Consigne 1: Reprenez le passage de l'intervention de Philippe Bas qui s'ouvre sur les mots « Réunion du 5 » et se termine par « Cela fait beaucoup ! », en renommant « élus locaux » en « édiles ».
Consigne 2: D'après l'intervention de Philippe Bas, à qui ont été donnés les pouvoirs de police spéciale dans le cadre de la lutte contre le fléau sanitaire ?

Texte fourni:
Intervention de Philippe Bas

Réunion du 5 mai 2020 à 14h30
Prorogation de l'état d'urgence sanitaire — Article 2

Photo de Philippe BasPhilippe Bas :

Je remercie notre collègue Françoise Gatel et les cosignataires de cet amendement d’avoir soulevé cette question. Elle intéresse beaucoup de maires en France. Même si le droit ne leur attribue pas la responsabilité d’ouvrir ou de fermer une école, il est vrai qu’ils ressentent cette responsabilité comme relevant de leur autorité. Il faut donc prendre en compte cette donnée de fait, qui est profondément ancrée dans l’esprit de nos élus locaux, ce que je comprends très bien.

Si je ne suis pas favorable à votre amendement, madame Gatel, c’est, premièrement, parce que son objet est très large. Vous voulez viser les écoles, mais vous visez en réalité, sans l’avoir souhaité je pense, tous les établissements recevant du public et les lieux de réunion. Cela fait beaucoup !

Deuxièmement, il faut prévoir une articulation entre les pouvoirs de police spéciale qui ont été donnés, dans le cadre de la lutte contre le fléau sanitaire, aux autorités déconcentrées de l’État et les pouvoirs de police générale qui sont ceux des maires. Les pouvoirs de police générale des maires ne s’exercent que par exception quand un pouvoir de police spéciale est donné au préfet. Il ne faudrait pas créer un risque de compétition entre le préfet et le maire et mettre ainsi du désordre dans la réglementation entre ce qui est permis et ce qui ne l’est pas. On ne saurait – c’est pourtant ce que nous ferions implicitement en adoptant votre amendement – rendre les maires responsables de l’ouverture des écoles. Ils ne le sont pas actuellement et soudain ils le deviendraient, au motif que circule le Covid-19 ?

Données d'entrée:

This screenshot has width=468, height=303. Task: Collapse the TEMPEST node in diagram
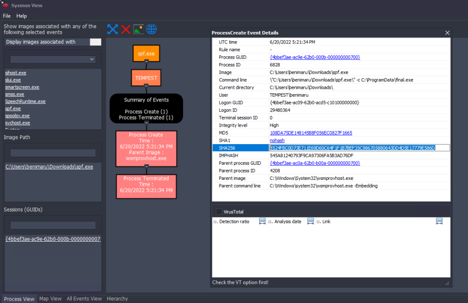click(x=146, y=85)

* * *

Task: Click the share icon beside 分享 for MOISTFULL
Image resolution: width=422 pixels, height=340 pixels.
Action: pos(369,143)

--

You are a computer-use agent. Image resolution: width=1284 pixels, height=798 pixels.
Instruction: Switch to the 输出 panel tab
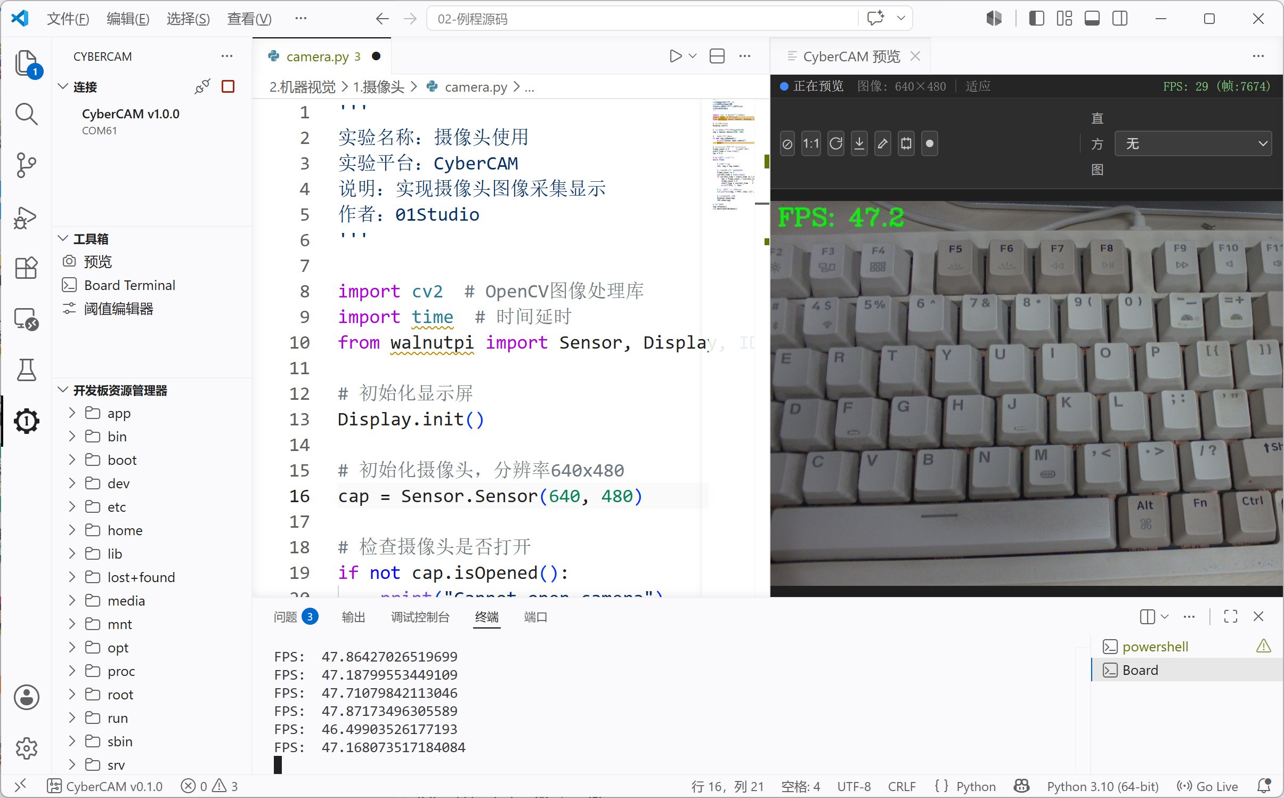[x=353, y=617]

Résultat attendu 1:
Réunion du 5 mai 2020 à 14h30
Prorogation de l'état d'urgence sanitaire — Article 2

Photo de Philippe BasPhilippe Bas :

Je remercie notre collègue Françoise Gatel et les cosignataires de cet amendement d’avoir soulevé cette question. Elle intéresse beaucoup de maires en France. Même si le droit ne leur attribue pas la responsabilité d’ouvrir ou de fermer une école, il est vrai qu’ils ressentent cette responsabilité comme relevant de leur autorité. Il faut donc prendre en compte cette donnée de fait, qui est profondément ancrée dans l’esprit de nos édiles, ce que je comprends très bien.

Si je ne suis pas favorable à votre amendement, madame Gatel, c’est, premièrement, parce que son objet est très large. Vous voulez viser les écoles, mais vous visez en réalité, sans l’avoir souhaité je pense, tous les établissements recevant du public et les lieux de réunion. Cela fait beaucoup !

Résultat attendu 2: Aux autorités déconcentrées de l'État.